Monday, 21 June 2010

@tomharrismp - talking out of his arse

Again:

But blogs are, on the whole, amateur affairs, offering plenty of subjective opinion and the occasional interesting fact, spun in a particular direction. The USP of any newspaper worth the name is journalism.


That’s why I read the Daily Mirror: straight-up factual journalism with not a hint of party bias.

Plus, of course, 95% of a newspaper’s content isn’t just regurgitated Associated Press or Reuters stuff.

Yes, Tom, you’re bang on the money here.

As ever.

5 comments:

The Grim Reaper said...

His whole piece screams out "Newspaper editors everywhere, I'm available to write for you!", doesn't it?

What a bellend.

Mahesh said...

I'm considering to stop reading two blogs that I normally read every day.

Tom and Iain Dale.

Tom has started to bitch about everything suddenly when he kept his trap shut when Labour was in govt.

Iain, who bitched about everything, has suddenly has nothing but praise. You rape a 15 year old? Ohh, you are a Tory. Poor you. Not your fault, this is not a big issue for you to resign, this is just a unfortunate thing.

Tim Almond said...

The trouble with the "amateurs" line is that it ignores the fact that amateurs are often far more passionate about the subjects than the professionals are.
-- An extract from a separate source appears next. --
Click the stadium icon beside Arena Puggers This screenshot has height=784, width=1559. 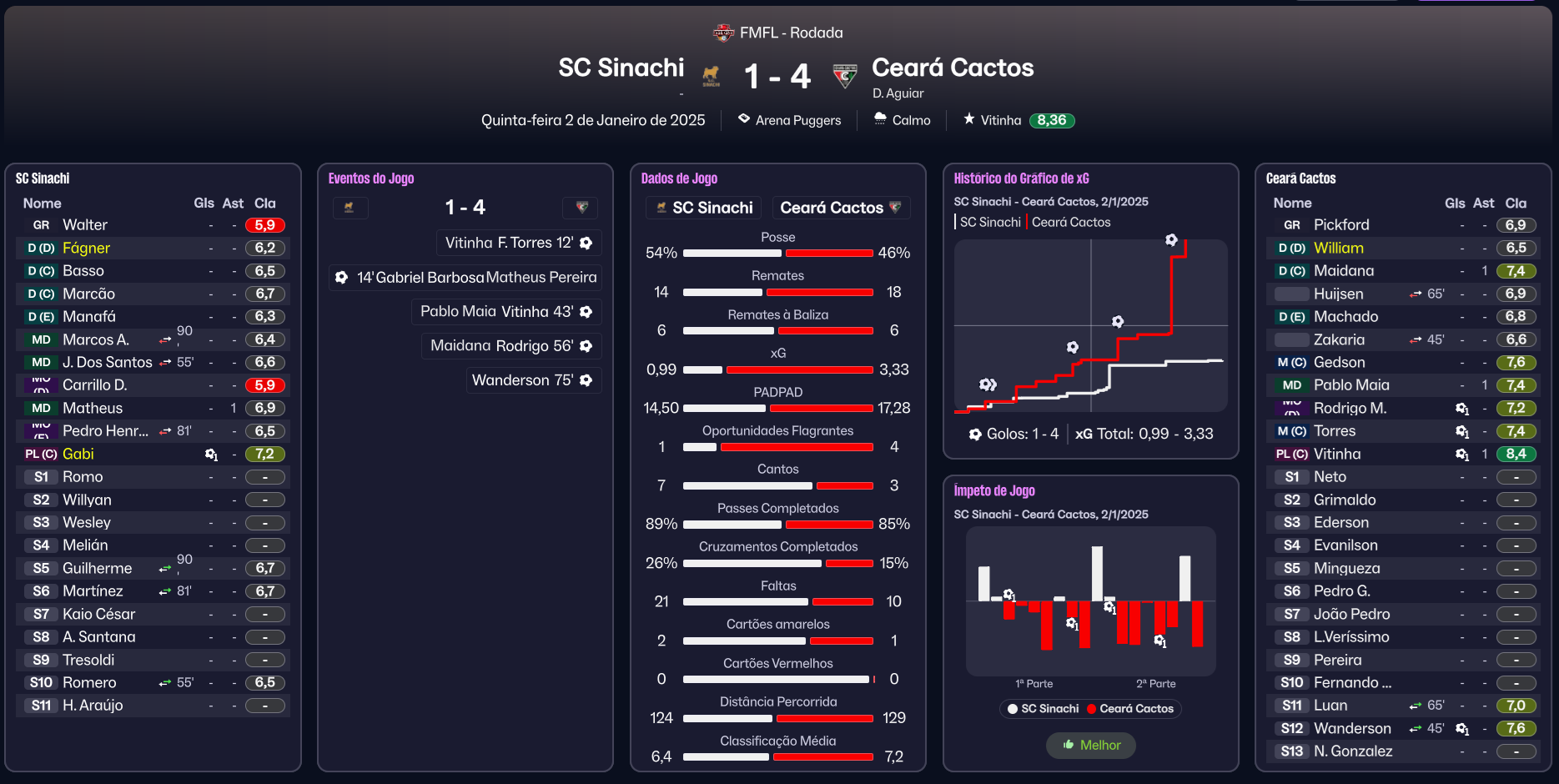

It's why columnist stuff feels like reading kindergarten journalism now, with the grown up stuff coming from blogs, because bloggers often know about EU legislation or how the legislature, economics, technology or whatever actually work.

SimonLeRosbif said...

The "Professional" writes for the editor so that he gets paid. i.e. Write insincerely, get paid

The "Amateur" writes for himself so that he gets read. i.e. Write insincerely, get lost.

On that score how can one side with the former.

And Mahesh? Seconded.

Pogo said...

The main point that he misses is that "amateur" bloggers are sometimes highly-skilled professionals in the subjects about which they blog.

"Professional" jornalists are almost always (especially in science, medicine, technology) rank amateurs in the subjects about which they regurgitate press-releases.

For example, when it comes to statistical analysis, Who would you consider authoritative, Roger Harrabin or Steve McIntyre?